「近鉄グループとの関係を保ちながら…」 なぜ三重の交通グループは3期連続の“最高益”を更新できたのか?
近鉄グループ内の独立経営体制

三重交通はその名のとおり、三重県を地盤とするバス会社である。1931(昭和6)年に伊勢電鉄自動車(後の神都交通)として設立され、1944年には北勢電気鉄道、三重鉄道、三重乗合自動車、松阪電気鉄道、志摩電気鉄道、伊賀自動車を合併し、三重交通が誕生した。
1950年に名古屋証券取引所に上場し、2006(平成18)年に三交HDとして持株会社体制へ移行、2009年に三重交通グループHDへ商号を変更している。かつては鉄道も持っていたが、もともとの主力は日本でも有数の規模を持つバス事業である。北海道中央バス、神奈川中央交通、神姫バス、新潟交通などと並び、バス会社としては数少ない上場企業だ。
近鉄グループとの関係も強い。2026年3月31日時点で近鉄グループHDは株式の38%を保有している(日本マスタートラスト信託銀行の近畿日本鉄道退職給付信託口を含む)。近鉄グループHDの公式サイトでは、同社は子会社・関連会社一覧(2025年3月31日現在251社)に含まれており、連結子会社ではないが持分法適用関連会社となっている。
大手私鉄が沿線地域のバス会社を傘下に持つことは一般的である。ただし同社は近鉄グループに属しながらも、営業収益1000億円を超える上場企業であり、グループ内でも独自の事業展開を行っている。

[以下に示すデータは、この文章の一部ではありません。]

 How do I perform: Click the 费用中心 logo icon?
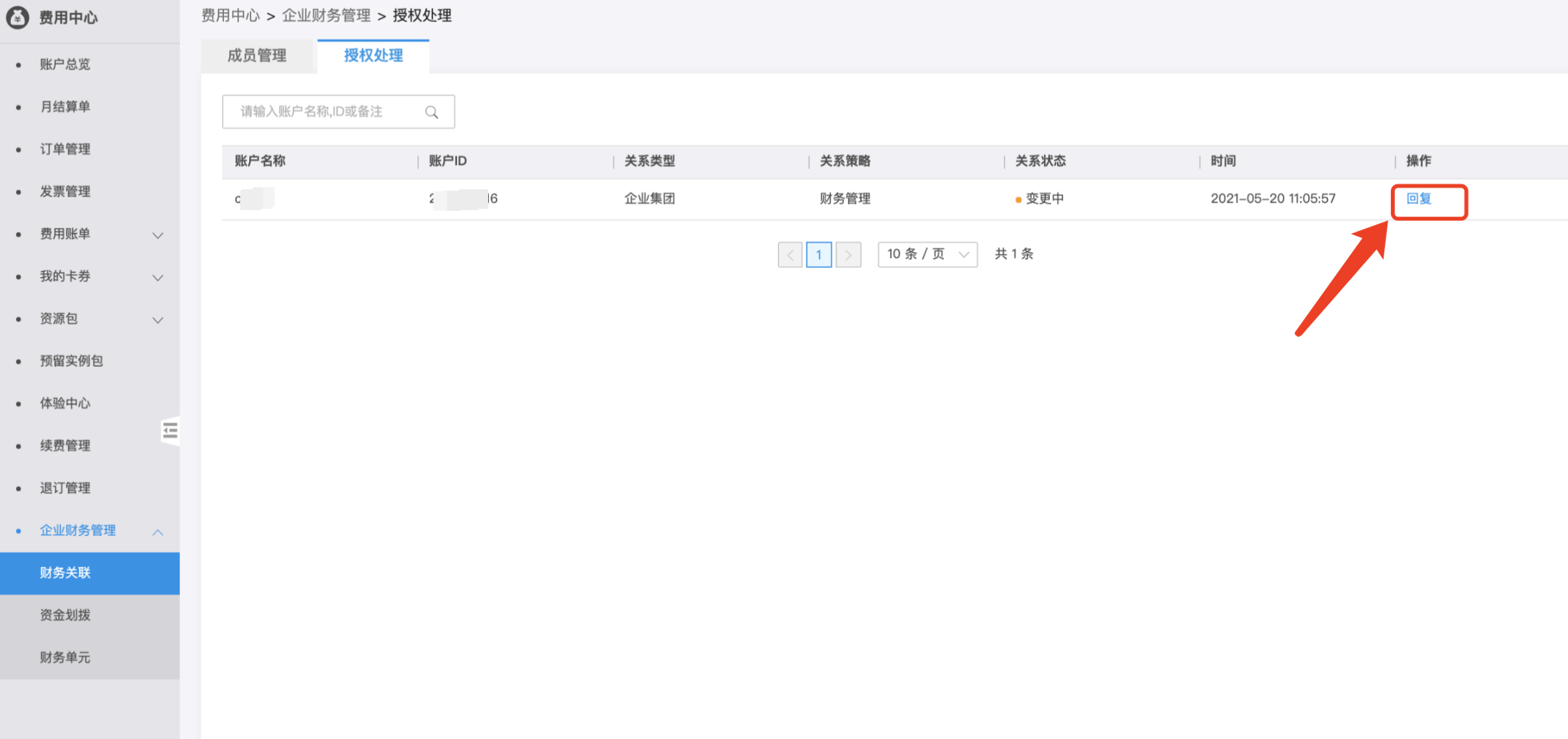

実際、同社が2026年3月期の連結決算公表日と同日に別途公表した「支配株主等に関する事項」では、近鉄グループは同社と似た事業を行っているが、主な事業地域が異なるため事業上の制約やリスクはないとしている。一方で、県内外からの旅客誘致などでは協力関係にあるとしている。また、同社役員16人のうち近鉄グループとの兼務はふたりにとどまり、経営判断を妨げるものではなく、独立性は保たれているとしている。